A blood sample for evaluation of serum complement C3 and C4 levels and determination of antinuclear and anti–double-stranded DNA antibody titers (assessed with indirect immunofluorescence according to standard methods) was also obtained. A urine protein analysis was performed in patients with renal involvement. Disease activity was assessed using the SLEDAI-2K and the European Consensus Lupus Activity Measure scores, while chronic damage was measured by the Systemic Lupus International Collaborating Clinics/American College of Rheumatology Damage Index score (2–4). All the patients were seen at least twice per year, even if most of the patients were evaluated 4 times per year (every 3 months). Selected patients could be seen more often, with a minimum interval of 2 months between visits.
Of the 116 SLE patients, 63 (54.3%) were assessed at least twice per year and were included in the study. Patients were primarily women (n = 59 [93.6%]), the mean ± SD age was 41.3 ± 10.6 years, and the mean ± SD disease duration was 147 ± 99.1 months. Five (7.9%) of these 63 patients experienced ≥1 flare episode, whereas 9 (14.3%) of the patients experienced PAD during the year. The musculoskeletal system was the most frequently involved organ system at the time of flare or during a period of PAD, while the renal system was more frequently involved in patients who experienced PAD (3 of 9 [33.3%]) (Table 1). In our population we observed a lower frequency of flares and PAD as compared with patients seen in the Lupus Clinic of Toronto University, but with similar organ system involvement. Considering PAD, a lower incidence of renal involvement was observed in our cohort compared with Nikpour et al (33.3% versus 51.8%).
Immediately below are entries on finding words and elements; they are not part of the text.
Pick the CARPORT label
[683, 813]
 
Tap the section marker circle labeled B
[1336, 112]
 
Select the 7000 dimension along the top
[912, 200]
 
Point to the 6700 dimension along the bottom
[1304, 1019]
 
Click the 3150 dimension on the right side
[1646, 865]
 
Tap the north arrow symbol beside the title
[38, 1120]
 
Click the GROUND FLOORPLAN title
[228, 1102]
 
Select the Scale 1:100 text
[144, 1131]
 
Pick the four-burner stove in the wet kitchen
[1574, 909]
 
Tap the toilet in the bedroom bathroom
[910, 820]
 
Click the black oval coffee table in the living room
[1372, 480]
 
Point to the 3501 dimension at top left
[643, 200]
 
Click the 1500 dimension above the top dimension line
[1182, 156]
|Age, mean ± SD years||41.3 ± 10.6|
|Disease duration, mean ± SD months||147 ± 99.1|
The findings of a lower incidence of flares and PAD in our population as compared with Nikpour and colleagues might be explained by the smaller cohort, the shorter period of observation, or by ethnic differences. According to Nikpour and colleagues, we can conclude that flares and PAD may be considered as useful parameters of clinical evaluation in patients affected with SLE in the monitoring of the disease activity and progression, as well as the response to therapies. However, especially in the case of clinical trials, the very low and diverging incidence between populations might reveal biases. Larger studies are needed to confirm these issues.